### Page excerpt
Gears of War 2
Going underground.
Let it be known that the Rockworm is our friend. Sure, he's large and unfriendly. And he's a family-sized centipede covered in stone cladding, so he's never going to be prime romance material. And he looks like just another thing to shoot at - and Gears of War 2 already has no problems on that front whatsoever. But for his twenty or so minutes of screen time, he's actually there to serve a more interesting purpose. His slow crawl and bulletproof hide mean he's a perfect piece of movable cover, and his hunger for the glowing fruit that hangs from cavern ceilings means you can steer him around by shooting down chunks of bait. Before you know it, you're using him to glide past enemy gun emplacements for easy headshots. So who cares if he's got sticky mandibles where his face should be? Yay for the Rockworm.

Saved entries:
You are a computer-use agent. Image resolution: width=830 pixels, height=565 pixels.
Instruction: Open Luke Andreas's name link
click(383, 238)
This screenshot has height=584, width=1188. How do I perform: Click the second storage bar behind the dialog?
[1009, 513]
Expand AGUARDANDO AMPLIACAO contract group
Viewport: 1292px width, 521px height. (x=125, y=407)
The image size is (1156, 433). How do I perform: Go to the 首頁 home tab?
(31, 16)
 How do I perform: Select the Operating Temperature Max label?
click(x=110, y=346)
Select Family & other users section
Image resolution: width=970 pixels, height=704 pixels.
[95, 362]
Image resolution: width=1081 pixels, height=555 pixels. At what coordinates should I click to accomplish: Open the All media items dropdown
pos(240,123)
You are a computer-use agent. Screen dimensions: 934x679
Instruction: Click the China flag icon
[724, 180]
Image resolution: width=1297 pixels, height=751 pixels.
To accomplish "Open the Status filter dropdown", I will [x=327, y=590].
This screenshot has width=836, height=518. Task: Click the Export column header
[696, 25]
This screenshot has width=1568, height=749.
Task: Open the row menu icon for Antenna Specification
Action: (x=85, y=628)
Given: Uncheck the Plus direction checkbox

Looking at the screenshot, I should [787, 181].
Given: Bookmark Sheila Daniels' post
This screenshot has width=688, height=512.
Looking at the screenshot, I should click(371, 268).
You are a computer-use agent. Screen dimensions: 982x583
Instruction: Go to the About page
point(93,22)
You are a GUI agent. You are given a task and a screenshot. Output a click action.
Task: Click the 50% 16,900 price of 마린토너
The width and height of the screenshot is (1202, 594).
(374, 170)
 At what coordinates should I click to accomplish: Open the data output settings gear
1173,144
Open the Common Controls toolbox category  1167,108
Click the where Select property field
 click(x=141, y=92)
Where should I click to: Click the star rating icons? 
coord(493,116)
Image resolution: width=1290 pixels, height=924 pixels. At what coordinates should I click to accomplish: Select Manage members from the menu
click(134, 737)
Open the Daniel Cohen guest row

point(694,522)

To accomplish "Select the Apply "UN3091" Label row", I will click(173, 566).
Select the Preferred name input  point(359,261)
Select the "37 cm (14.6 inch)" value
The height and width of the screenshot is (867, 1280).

### Task list
a - Translate this sentence from the Gears of War 2 excerpt into Spanish: "Before you know it, you're using him to glide past enemy gun emplacements for easy headshots."
b - Do these statements agree with the Gears of War 2 excerpt? Answer yes or no for each, quoting the words that decide it. (i) The Rockworm appears on screen for roughly twenty minutes. (ii) Players can guide the Rockworm by shooting down bait. (iii) Bullets can get through the Rockworm's hide.
c - From the Gears of War 2 excerpt, extract the passage starting at "Let it be known" and ending at "for the Rockworm.".

### Answers to this exercise
a - Antes de que te des cuenta, lo estás usando para deslizarte junto a los emplazamientos de armas enemigos y conseguir disparos a la cabeza fáciles.

b -
(i) Yes: "for his twenty or so minutes of screen time"
(ii) Yes: "you can steer him around by shooting down chunks of bait"
(iii) No: "bulletproof hide"

c -
Let it be known that the Rockworm is our friend. Sure, he's large and unfriendly. And he's a family-sized centipede covered in stone cladding, so he's never going to be prime romance material. And he looks like just another thing to shoot at - and Gears of War 2 already has no problems on that front whatsoever. But for his twenty or so minutes of screen time, he's actually there to serve a more interesting purpose. His slow crawl and bulletproof hide mean he's a perfect piece of movable cover, and his hunger for the glowing fruit that hangs from cavern ceilings means you can steer him around by shooting down chunks of bait. Before you know it, you're using him to glide past enemy gun emplacements for easy headshots. So who cares if he's got sticky mandibles where his face should be? Yay for the Rockworm.